Querétaro. El gusano barrenador del ganado ha mostrado un avance preocupante en Querétaro a lo largo de 2026, con un acumulado que ya alcanza los 88 casos confirmados al 6 de abril según reportes de la Secretaría de Desarrollo Agropecuario (SEDEA) y el Servicio Nacional de Sanidad, Inocuidad y Calidad Agroalimentaria (SENASICA).
Esta cifra refleja un incremento acelerado en las últimas semanas, impulsado principalmente por la propagación en la zona serrana del estado. La plaga representa un riesgo importante tanto para el sector ganadero como para dueños de mascotas en zonas rurales.
La Sierra Gorda concentra la mayor parte de los contagios, donde municipios como Landa de Matamoros lideran con alrededor del 42 por ciento de los casos reportados hasta el momento. Le siguen en incidencia Pinal de Amoles con cerca del 19 por ciento, Jalpan de Serra con el 17 por ciento y Arroyo Seco con el 10 por ciento, aunque la plaga ya se ha extendido a por lo menos 11 municipios del estado.
Esta distribución muestra cómo la enfermedad ha pasado de focos aislados a una presencia más extendida en la región.
Del total de casos, la mayoría corresponde a ganado bovino, que resulta la especie más afectada por la mosca. Sin embargo, también se han confirmado 11 casos en caninos, seis en porcinos y cuatro en equinos, lo que amplía la preocupación más allá de los productores. Esta diversidad de especies afectadas obliga a una vigilancia más integral que incluya tanto animales de producción como mascotas domésticas.
La Comisión México-Estados Unidos para la Prevención de la Fiebre Aftosa y otras Enfermedades Exóticas de los Animales ha alertado sobre el rápido incremento de la plaga, que ingresó a Querétaro principalmente por la zona colindante con San Luis Potosí e Hidalgo. Aunque el estado había logrado controlar algunos casos importados a finales de 2025, los brotes autóctonos reaparecieron con fuerza durante el primer trimestre de 2026.
Las altas temperaturas y la presencia de heridas en los animales han favorecido la oviposición y el desarrollo de las larvas.
La Secretaría de Desarrollo Agropecuario (SEDEA) ha reforzado las acciones de prevención y control, aplicando protocolos de inspección en un radio de 20 kilómetros alrededor de cada caso detectado.
Se promueve la notificación inmediata ante cualquier herida sospechosa y se recomienda revisar diariamente orejas, ombligo de crías y zonas húmedas de los animales. Las autoridades insisten en que no se debe intentar remover las larvas sin apoyo profesional, ya que esto puede empeorar la infección.

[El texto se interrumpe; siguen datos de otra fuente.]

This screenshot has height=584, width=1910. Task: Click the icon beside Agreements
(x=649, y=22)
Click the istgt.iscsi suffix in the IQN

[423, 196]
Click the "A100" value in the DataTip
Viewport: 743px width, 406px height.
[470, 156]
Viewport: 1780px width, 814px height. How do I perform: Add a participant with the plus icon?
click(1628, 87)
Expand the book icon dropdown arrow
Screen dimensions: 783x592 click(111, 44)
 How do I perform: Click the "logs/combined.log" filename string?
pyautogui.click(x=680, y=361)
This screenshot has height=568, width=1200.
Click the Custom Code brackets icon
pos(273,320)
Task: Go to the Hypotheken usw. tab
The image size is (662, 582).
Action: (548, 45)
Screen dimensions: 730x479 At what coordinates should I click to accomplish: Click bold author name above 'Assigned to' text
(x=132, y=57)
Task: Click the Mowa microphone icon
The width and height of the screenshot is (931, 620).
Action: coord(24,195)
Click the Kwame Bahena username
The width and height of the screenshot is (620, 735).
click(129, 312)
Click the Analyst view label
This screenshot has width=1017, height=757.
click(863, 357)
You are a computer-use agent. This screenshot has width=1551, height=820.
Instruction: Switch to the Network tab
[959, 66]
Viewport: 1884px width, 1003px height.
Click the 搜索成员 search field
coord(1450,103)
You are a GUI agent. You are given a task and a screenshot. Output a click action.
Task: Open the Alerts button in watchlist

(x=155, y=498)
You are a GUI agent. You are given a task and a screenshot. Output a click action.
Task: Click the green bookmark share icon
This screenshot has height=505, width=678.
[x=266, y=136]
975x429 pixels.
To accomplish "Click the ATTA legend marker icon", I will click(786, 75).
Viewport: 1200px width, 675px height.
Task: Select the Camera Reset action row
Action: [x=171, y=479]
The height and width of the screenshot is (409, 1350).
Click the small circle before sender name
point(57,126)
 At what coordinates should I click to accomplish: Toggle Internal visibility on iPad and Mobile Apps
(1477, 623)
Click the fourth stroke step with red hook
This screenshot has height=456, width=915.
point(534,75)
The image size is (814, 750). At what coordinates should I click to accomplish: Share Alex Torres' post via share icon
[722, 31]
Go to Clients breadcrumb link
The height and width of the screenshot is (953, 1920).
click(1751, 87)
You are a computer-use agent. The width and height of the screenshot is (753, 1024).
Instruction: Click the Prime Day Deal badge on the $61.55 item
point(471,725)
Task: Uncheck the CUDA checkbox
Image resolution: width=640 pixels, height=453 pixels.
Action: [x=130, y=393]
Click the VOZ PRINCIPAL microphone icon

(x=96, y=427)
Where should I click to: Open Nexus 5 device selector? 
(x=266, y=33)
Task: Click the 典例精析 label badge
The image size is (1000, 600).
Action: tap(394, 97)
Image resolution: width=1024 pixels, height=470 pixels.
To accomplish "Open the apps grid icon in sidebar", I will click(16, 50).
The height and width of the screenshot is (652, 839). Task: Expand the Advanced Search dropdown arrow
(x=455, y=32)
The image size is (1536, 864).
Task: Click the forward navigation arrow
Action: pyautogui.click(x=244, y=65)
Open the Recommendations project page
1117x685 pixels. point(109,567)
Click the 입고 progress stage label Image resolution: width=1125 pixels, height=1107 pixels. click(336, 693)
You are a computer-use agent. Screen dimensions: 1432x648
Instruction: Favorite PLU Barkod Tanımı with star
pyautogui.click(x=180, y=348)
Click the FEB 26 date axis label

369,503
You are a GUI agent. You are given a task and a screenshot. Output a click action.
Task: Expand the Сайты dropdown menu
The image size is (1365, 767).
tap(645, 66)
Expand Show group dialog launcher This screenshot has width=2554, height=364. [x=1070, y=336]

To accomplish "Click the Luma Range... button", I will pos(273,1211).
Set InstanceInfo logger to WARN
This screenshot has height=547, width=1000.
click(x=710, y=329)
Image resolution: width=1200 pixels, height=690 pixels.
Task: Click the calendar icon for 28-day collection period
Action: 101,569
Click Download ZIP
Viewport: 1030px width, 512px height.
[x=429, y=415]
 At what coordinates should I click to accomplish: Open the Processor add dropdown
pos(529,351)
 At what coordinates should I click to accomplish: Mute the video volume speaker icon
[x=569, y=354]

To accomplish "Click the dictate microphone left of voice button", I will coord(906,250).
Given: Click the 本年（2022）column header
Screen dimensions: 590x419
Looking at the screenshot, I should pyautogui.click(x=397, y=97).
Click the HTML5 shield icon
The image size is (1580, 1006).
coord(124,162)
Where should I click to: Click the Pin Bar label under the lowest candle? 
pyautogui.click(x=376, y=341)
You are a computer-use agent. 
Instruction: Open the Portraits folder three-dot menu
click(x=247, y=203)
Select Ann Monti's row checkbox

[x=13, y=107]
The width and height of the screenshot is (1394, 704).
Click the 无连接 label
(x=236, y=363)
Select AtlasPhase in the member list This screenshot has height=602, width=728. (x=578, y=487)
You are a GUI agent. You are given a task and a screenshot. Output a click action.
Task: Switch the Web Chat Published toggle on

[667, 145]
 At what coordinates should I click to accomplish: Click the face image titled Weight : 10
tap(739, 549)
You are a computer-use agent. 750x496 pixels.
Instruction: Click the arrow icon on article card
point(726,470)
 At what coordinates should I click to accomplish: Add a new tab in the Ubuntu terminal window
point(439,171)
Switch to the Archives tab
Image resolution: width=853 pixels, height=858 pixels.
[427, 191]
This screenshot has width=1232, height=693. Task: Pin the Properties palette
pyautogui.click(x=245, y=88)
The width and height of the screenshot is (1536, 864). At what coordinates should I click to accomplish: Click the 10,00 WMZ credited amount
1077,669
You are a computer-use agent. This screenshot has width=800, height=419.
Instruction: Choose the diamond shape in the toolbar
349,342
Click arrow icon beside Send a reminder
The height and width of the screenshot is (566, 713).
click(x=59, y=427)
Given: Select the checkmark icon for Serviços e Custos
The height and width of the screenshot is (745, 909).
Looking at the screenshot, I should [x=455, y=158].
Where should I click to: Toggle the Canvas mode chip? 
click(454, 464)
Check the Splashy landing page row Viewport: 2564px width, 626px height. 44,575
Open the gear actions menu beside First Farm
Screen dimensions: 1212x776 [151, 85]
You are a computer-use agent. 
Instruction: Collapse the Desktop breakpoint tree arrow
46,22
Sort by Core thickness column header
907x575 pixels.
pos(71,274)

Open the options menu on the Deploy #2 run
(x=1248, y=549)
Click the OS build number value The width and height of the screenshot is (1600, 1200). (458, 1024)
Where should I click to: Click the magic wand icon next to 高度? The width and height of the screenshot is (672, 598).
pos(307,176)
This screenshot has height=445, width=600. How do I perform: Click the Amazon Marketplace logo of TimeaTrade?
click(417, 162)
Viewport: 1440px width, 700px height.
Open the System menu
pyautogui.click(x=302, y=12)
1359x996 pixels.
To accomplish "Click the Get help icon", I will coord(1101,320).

Productores de la Unión Ganadera Regional de Querétaro han solicitado mayor apoyo federal para la liberación masiva de moscas estériles, un método biológico efectivo para reducir la población de la plaga. Mientras tanto, algunos municipios como Pinal de Amoles han destinado recursos propios para atender la emergencia y adquirir tratamientos preventivos.